Americans are stuck in chairs and on the couch, spending eight hours a day with their metabolic engines barely idling, according to data from sensors that scientists put on nearly 2,600 people to see what they actually did all day.
The results were not encouraging: Obese women averaged about 11 seconds a day at vigorous exercise, while men and women of normal weight exercised vigorously (on the level of a jog or brisk uphill hike) for less than two minutes a day, according to the study published in Mayo Clinic Proceedings.
If you included moderate exercise, such as yoga or golf, folks of normal weight logged about 2.5 to 4 hours weekly, according to the data. In part, that’s good news: federal recommendations for adults include 2.5 hours of moderate-intensity aerobic activity coupled with muscle-strengthening exercise.

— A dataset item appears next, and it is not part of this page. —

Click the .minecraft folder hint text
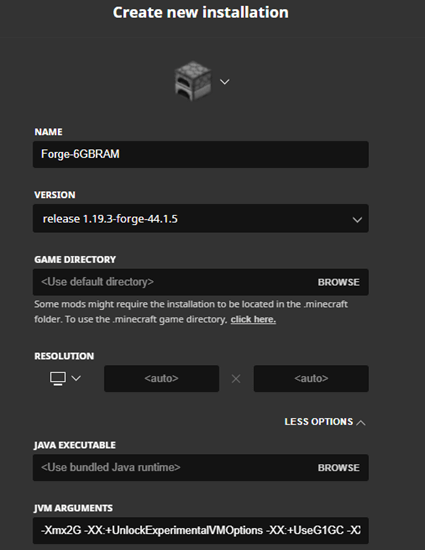This screenshot has width=425, height=550. 191,311
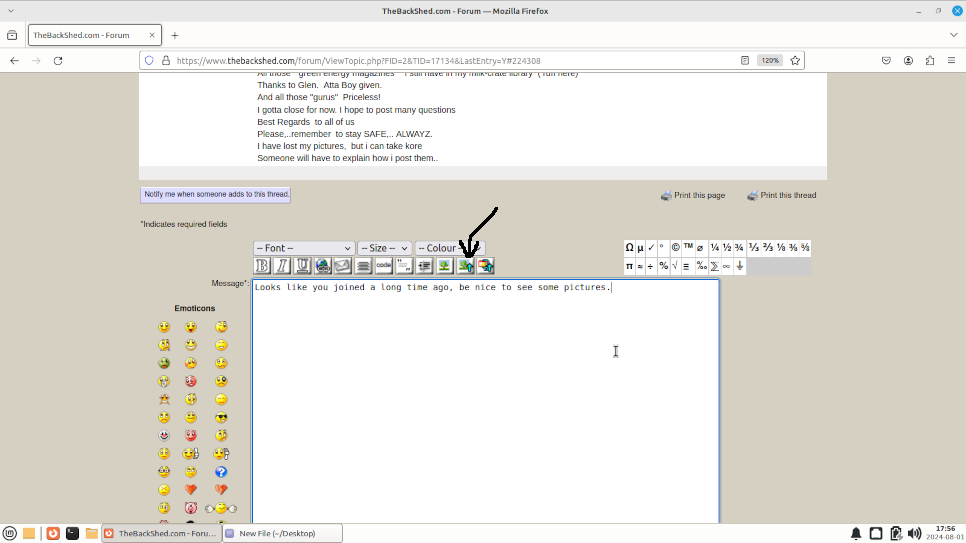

Still, the data sketch a nearly supine population profile, with days marked by long hours of sedentary behavior, particularly for those who are overweight or obese.
“We’ve engineered physical activity out of our daily lives and that’s causing the health disparities that we have in this country,” said the study’s lead author, Edward C. Archer, a nutrition and obesity researcher at the University of Alabama at Birmingham. “How you spend your day determines whether you store your food as fat or store your food in your muscle, healthfully.”
The data part of a study testing whether an indirect measure of energy expenditure, based on metabolism of water, stood up to other measurements in the field -- or on the couch, as it turns out. It did, and depressingly so.
For the obese, the study confirms what has been known for some time -- they are stuck in a “vicious cycle” of inactivity and weight gain, said Archer.
The difference between those who were overweight and those with a normal range body mass amounted to four to six minutes of moderate to vigorous activity, the study showed.
Although socioeconomic data were not included in the paper, previous research has shown that low-income people, particularly single mothers, are most likely to falling into a low-exercise lifestyle, in part from the demands of work and from the condition of recreational facilities in their neighborhoods.
“Ultimately the greatest inequalities we have is in our health behaviors,” he said.
Studies have shown that maternal obesity leads to obesity in children, he noted. But the lifestyle of all children could use some changes, to keep the cycle of inactivity and obesity from perpetuating itself, he added.
“We drive our kids to school; they sit at a desk all day long; then they sit at home playing video games, then they go to sleep,” he said. “Unfortunately, we live most of our life going from chair to chair to chair. And if we can change that, just a little bit, we can have a massive impact on our healthcare costs.”